Since the planets periodically pass near the Sun, from the SOHO position, the spacecraft can see them in its video detectors. They look a bit overexposed because they are so bright (compared to the thin plasma clouds of the solar wind), but they still provide a unique view of our neighbors in space. This congregation, depicted here, was captured in 2000 and includes Venus, Mercury, Jupiter and Saturn - as well as the famous Pleiades star cluster.
“Such assemblies of planets are rare events and cannot be seen from Earth because the sky covers the dazzling Sun. But the LASCO C3 on SOHO uses a mask that smoothes out direct sunlight and, having a fairly wide field of view (15 degrees), takes the same picture in four planets, "wrote the SOHO website at the time.
"Snow" from energetic particles
A blizzard in space? No, in fact, these are energetic particles trapped in the SOHO viewfinder. This phenomenon is caused by the rapid movement of protons coming from the Sun, and you can see the view more intensely at times. This image was captured in January 2012 during one of the strongest radiation storms that began in 2005. These storms occur more often when the Sun reaches its maximum, in the past occurred around 2013-14. NASA is interested in these storms, not only because they are astounding when viewed, but also to determine their impact on the Earth. Solar storms can cause blackouts, satellites and power lines, if they are strong enough. Part of the role of SOHO is to provide improved predictions about solar activity and how the Earth’s environment will respond to it.
SOHO was not designed to search for comets, but there are excellent places on the Sun where you can see them. The massive gravitational attraction of a star periodically pulls comets very close to its surroundings. Most of them are so-called "sangrazers" do not withstand a close approximation, but at least we can see their remains in pictures. How many of them? More than 3000.
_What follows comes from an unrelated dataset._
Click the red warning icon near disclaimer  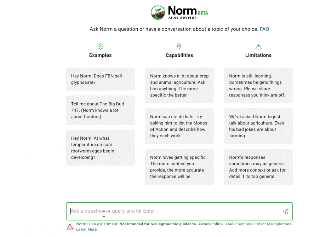coord(70,227)
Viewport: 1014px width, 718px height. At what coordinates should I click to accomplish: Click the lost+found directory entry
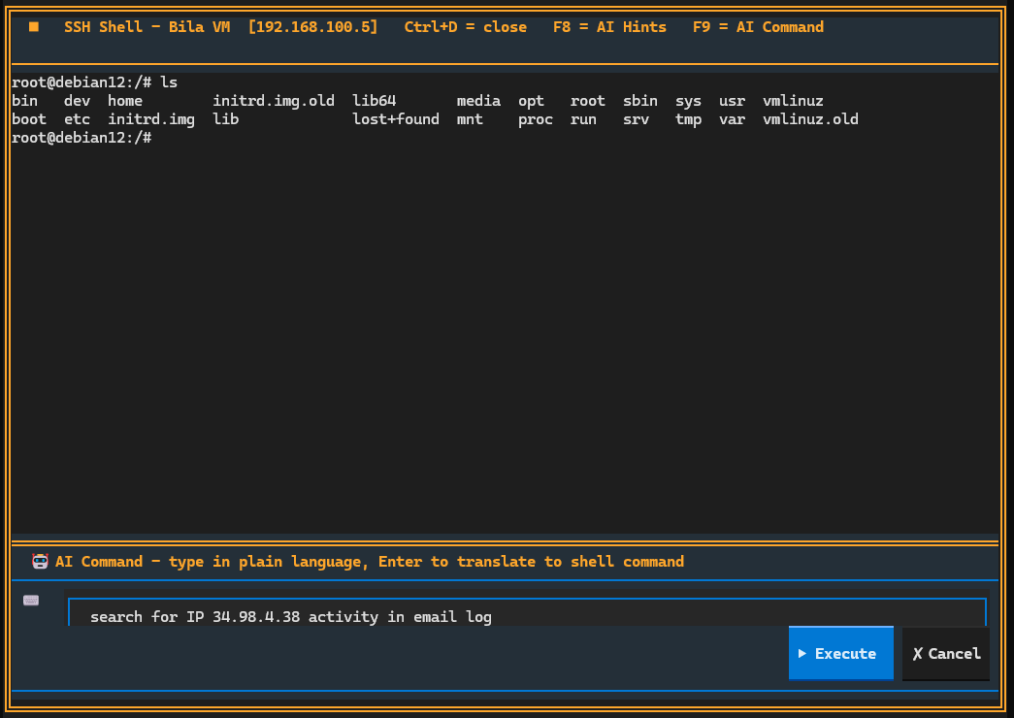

Especially a vivid example from 2003, when the comet NEAT was with a close approach, while the sun was quite active. "The LASCO photos and films of this comet are very unusual, with a significant tail and a very bright (saturated) comet core," wrote the SOHO website at that time. "We even got a good ejection of the coronal mass (CME) of the western part close to the time of perihelion by putting icing on the cake!"
Unintended solar activity
The sun has a fairly ordinary cycle of activity that lasts about 11 years between the maximum and the next maximum. However, it is not always clear when there will be a big flash. In 2003, the Sun became extremely active, later than its expected peak in 2001. “The most intense activity that we saw was in the fall of 2003,” said Joe Gourmand, a US SOHO project scientist, in a NASA video posted on Twitter. "It was a bit unexpected since it happened after the high of the 11-year cycle."
This discovery was a surprise for SOHO. Observations of the spacecraft revealed that the impulse passes during coronal mass ejections — these particles are charged explosions from the Sun. This is a great find because it shows more about how the inner workings of the Sun create energy, which you can see in the CME photo.
“Think of the underwater explosion: you get the water pointing upwards like a big spray, but you also get a wave on the surface of the water that moves outward from the explosion,” it is written on the educational site SOHO. "The waves on the Sun are similar, although in this case an explosion occurs just above the surface, and not beneath it."